In 1988, the first-ever cover of Nintendo Power magazine featured Super Mario Bros. 2, the company’s next major game. In a delightful clay still life, Mario is seen bounding over a toadstool and holding a radish as the game’s antagonist — the evil toad Wart — watches on.
It was the first time Western gamers learned that there would be a sequel to the incredibly popular Mario game. They had no idea what a long, odd road the game had taken before reaching their living rooms. Needless to say, gamers bought it en masse, and it helped further establish Mario as one of the biggest franchises in gaming.
If you’re a paid Nintendo Switch Online subscriber, you can play Super Mario Bros. 2 right now by downloading the Nintendo Entertainment System app.
Super Marios Bros. 2 is a fun game to play, especially with a friend. It’s something of an anomaly in the franchise. The game allows for more character choice than other pixel-era Mario games, adding Peach and Toad into the mix. The game also doesn’t play like other Mario games with jumping on shells and mushrooms. Instead, you have to pick up radishes from the ground and toss them at enemies.
At the time of its release, as noted by a video from the channel Gaming Historian, this wasn’t seen as much of a big deal. Game companies experiment with their properties all the time. But when Super Mario Bros. 3 was released these changes were scrapped. SMB 3 solidified the popular conception of Mario gameplay: jumping, shells, question mark blocks.
The advent of Super Mario Bros. 2 is one of the first moments where video game companies began to realize that their markets around the world were not universal. Different gaming cultures wanted different things out of games. In looking to create a Super Mario sequel, Nintendo first looked for inspiration in the closest thing available: its rejiggered version of the first game which was put in arcades. The main difference? That game was much harder — in order to better take player’s money.
Playing through the harder version, Nintendo employees found that they actually enjoyed the new challenge. In an effort of increasing the difficulty of the first game but not changing much else, a sequel was born and released in Japan in 1986. The game was a smash hit.
Flashback six years to 1980, when Nintendo first started its Nintendo of America subsidiary. While Nintendo of America makes its capital Manhattan, it gets games from Japan sent to Washington state. Just outside of Seattle, a man named Howard Phillips got a job through a friend managing Nintendo’s warehouse and shipping arcade cabinets. But more than just a warehouse manager, Phillips became a go-between for American players and Japanese executives and game-makers. Talking to people at arcades, Phillips understood what players did, and did not, like about each particular game.

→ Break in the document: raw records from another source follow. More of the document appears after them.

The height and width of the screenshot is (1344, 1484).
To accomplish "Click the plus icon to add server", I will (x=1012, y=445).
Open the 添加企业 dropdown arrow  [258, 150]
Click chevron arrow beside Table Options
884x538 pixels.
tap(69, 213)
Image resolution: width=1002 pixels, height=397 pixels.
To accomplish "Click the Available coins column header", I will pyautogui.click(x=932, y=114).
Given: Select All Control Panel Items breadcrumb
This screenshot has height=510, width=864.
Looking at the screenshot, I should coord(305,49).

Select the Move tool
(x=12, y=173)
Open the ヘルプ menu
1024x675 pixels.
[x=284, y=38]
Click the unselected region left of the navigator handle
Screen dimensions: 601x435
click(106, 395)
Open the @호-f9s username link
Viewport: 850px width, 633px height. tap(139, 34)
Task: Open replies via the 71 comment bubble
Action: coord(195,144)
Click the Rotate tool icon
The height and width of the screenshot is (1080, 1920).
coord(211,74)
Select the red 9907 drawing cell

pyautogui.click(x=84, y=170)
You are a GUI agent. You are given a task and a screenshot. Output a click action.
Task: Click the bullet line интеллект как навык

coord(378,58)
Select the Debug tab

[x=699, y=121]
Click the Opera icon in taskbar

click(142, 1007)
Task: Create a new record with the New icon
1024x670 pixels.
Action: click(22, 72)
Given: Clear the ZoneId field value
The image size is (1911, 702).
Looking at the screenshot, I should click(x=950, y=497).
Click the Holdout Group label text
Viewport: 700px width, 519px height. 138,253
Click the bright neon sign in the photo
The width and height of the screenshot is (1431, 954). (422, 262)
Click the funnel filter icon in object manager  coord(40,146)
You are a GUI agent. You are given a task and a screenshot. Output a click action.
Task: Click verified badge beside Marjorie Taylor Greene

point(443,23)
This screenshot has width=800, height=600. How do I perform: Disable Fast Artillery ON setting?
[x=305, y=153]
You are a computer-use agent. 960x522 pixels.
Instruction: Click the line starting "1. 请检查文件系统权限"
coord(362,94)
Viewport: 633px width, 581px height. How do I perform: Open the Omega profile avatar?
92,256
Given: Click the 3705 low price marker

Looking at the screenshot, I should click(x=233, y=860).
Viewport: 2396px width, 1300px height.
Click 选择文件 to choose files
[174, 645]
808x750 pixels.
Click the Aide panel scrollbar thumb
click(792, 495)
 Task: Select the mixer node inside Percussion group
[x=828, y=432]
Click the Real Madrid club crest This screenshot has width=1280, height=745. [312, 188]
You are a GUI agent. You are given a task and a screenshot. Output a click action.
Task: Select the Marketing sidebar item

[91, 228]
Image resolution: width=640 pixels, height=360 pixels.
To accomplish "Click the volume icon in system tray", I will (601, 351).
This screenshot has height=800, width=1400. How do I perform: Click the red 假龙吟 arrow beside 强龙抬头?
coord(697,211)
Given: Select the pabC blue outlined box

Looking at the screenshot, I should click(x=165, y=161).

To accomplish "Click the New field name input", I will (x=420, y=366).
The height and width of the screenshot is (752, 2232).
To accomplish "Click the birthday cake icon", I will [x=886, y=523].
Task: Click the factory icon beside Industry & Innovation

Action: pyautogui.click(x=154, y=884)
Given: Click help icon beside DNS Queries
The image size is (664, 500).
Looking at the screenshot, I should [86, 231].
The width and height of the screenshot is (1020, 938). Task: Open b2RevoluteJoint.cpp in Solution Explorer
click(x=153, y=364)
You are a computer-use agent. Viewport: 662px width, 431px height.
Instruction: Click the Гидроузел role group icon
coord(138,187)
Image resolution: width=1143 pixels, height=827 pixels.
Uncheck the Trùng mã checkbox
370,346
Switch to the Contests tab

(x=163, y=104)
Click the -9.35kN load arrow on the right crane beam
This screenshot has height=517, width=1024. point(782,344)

All of this was a godsend to the founders of Nintendo of America, frat bro salesmen, and relatives to Nintendo employees who did not play games naturally. Phillips quickly rose the company, advising Mario and Zelda creator Shigeru Miyamoto on potential American reactions to games.
When the Japanese version of the Mario sequel got into Phillips’ hands, he expressed a worry like never before. This game was far too challenging for the American player, who was likely far less experienced than a Nintendo employee. Nintendo trusted Phillips, choosing to reskin a game that had long been seen as familiar to Mario games, Yume Kōjō: Doki Doki Panic.
Initially made to integrate vertical climbing into a Mario-style game, Yume Kōjō or less became a Mario game. While Miyamoto was involved in both games, the injection of a new franchise into the world of Mario made for some striking oddities.
Just because SMB2 is an outlier doesn’t mean it didn’t leave a mark on future Mario games. Enemies that were never meant for Mario, like Shyguys and Bob-ombs, became series regulars. Recurring miniboss Birdo eventually began switching sides. Other enemies, like the pesky Phantos that follow around the player-character whenever they hold a key needed for unlocking a door, are among the most frustrating to pass in any Mario game.
Not everything works in SMB2. At times, picking up radishes over and over can feel a little repetitive. It makes sense that the series would return to its definitive play style after this one, but SMB2 has charms entirely of its own that feel like a relic of a lost era — or an alternate path that Mario could have taken.